The anonymous writer of Psalm 42 appears to have been a highly committed and talented believer, probably a temple singer or musician. He may have been exiled from Jerusalem (perhaps to Babylon?) and can no longer take part in the communal worship as he did before (Psalm 42:4). He carries within him a deep sense of disappointment in God for allowing Jerusalem to fall to its enemies, and the taunts that God has deserted Israel exacerbates his feelings of deep sadness. (Psalm 42:3,10). And this sadness engulfs him, and he constantly weeps (42:3). It seems as if God is to blame for his misfortune (42:7); eventually, his health begins to suffer (42:10). Have a read of this remarkable Psalm 42.

It is easy to allow self-pity to overwhelm us and sometimes we have to take ourselves in hand and speak faith to our troubled souls. Martin Lloyd-Jones used to say: “We must talk to ourselves, instead of allowing ‘ourselves’ to talk to us. Most of your unhappiness in life is due to the fact that you are listening to yourself rather than talking to yourself.”
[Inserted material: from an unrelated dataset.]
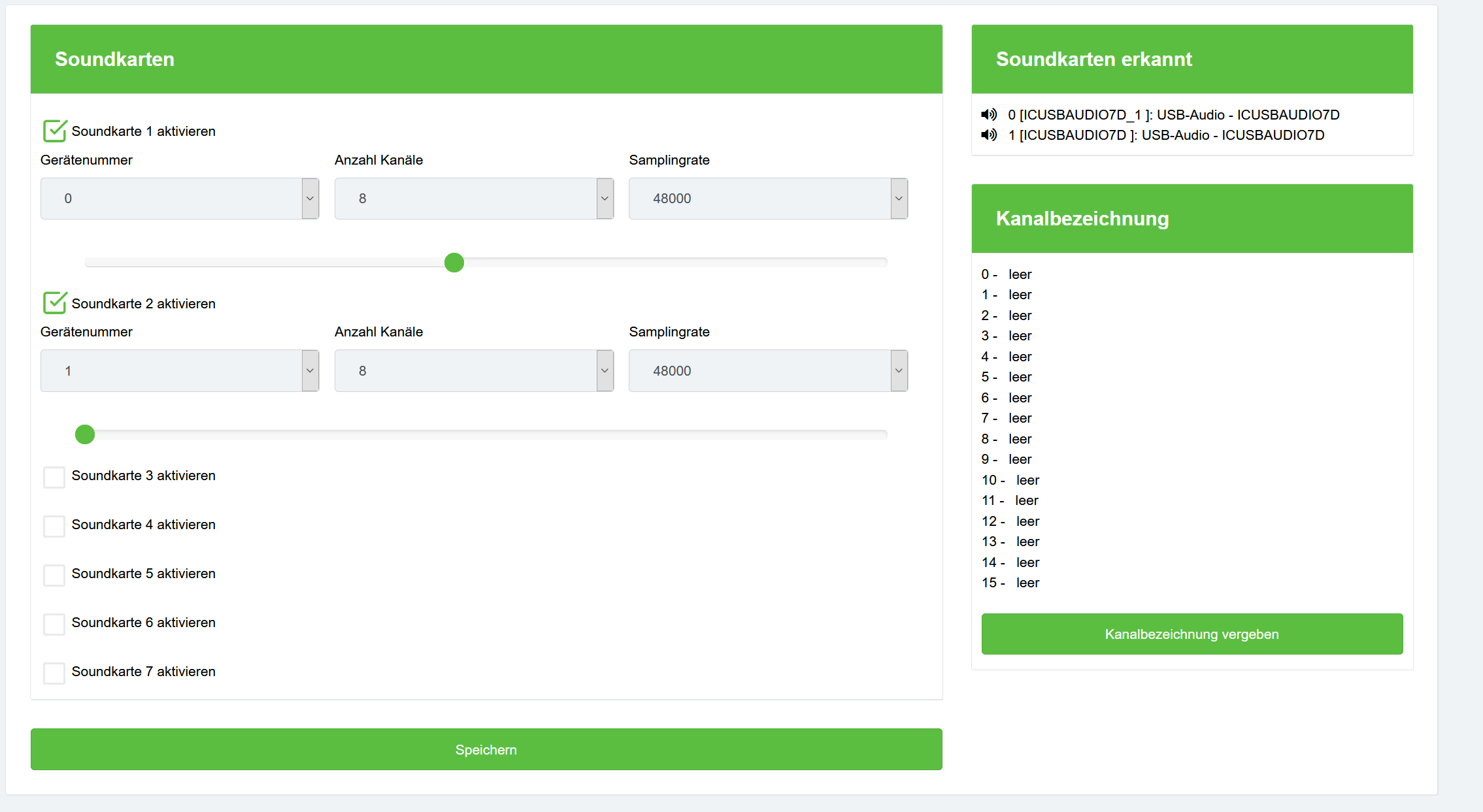The image size is (1483, 812).
Task: Open Samplingrate dropdown for Soundkarte 2
Action: (768, 370)
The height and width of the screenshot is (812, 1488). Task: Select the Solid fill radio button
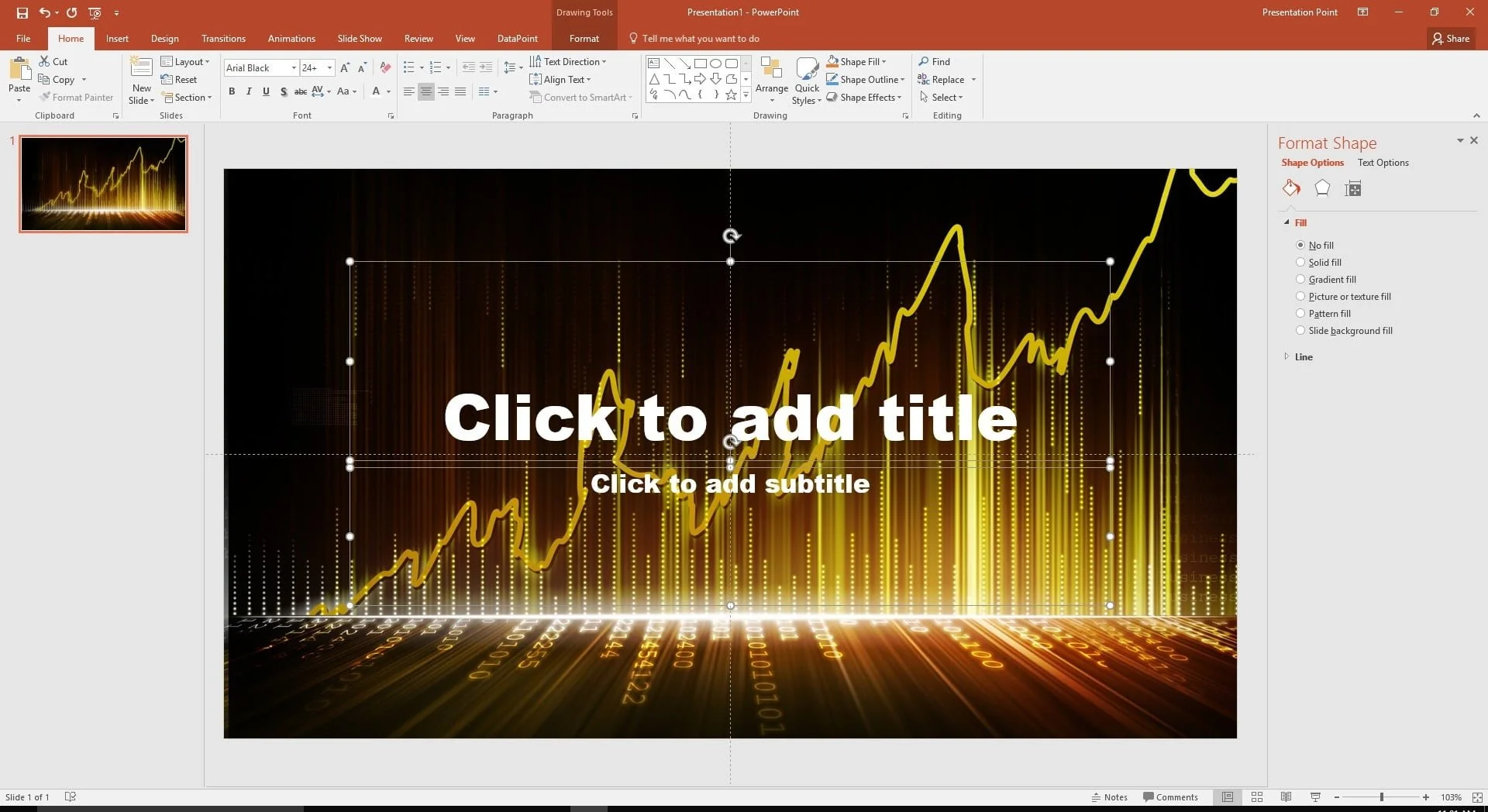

Faith Needs To Be Exercised

Faith has to be exercised. Did you know Christianity is about turning sadness into gladness? If our century is marked with despair, depression and hopelessness, so also was the first century. There was misery, and so many were pessimistic; the world was in dark despair until Jesus was born. The angels said, “Joy to the world, the Lord has come”. He brought a note of gladness and hope into the lives of people and still does today. Few people realise what a difference Christianity made to the early world.

Jesus Himself knew what it was like to feel anguish and great sorrow. He was in the garden of Gethsemane, and he was greatly distressed. The Amplified Bible gathers together all the emotions in a powerful way recorded in Matthew 26:37-38: “He began to show grief and distress of mind and was deeply depressed. Then he said to them, My soul is very sad and deeply grieved so that I am almost dying of sorrow”.

But he rose from the dead in glorious victory, and his followers saw him and were filled with joy and hope. Today he understands the reasons for our sadness and says to us Your hearts will be filled with gladness, the kind of gladness that no-one can take away from you.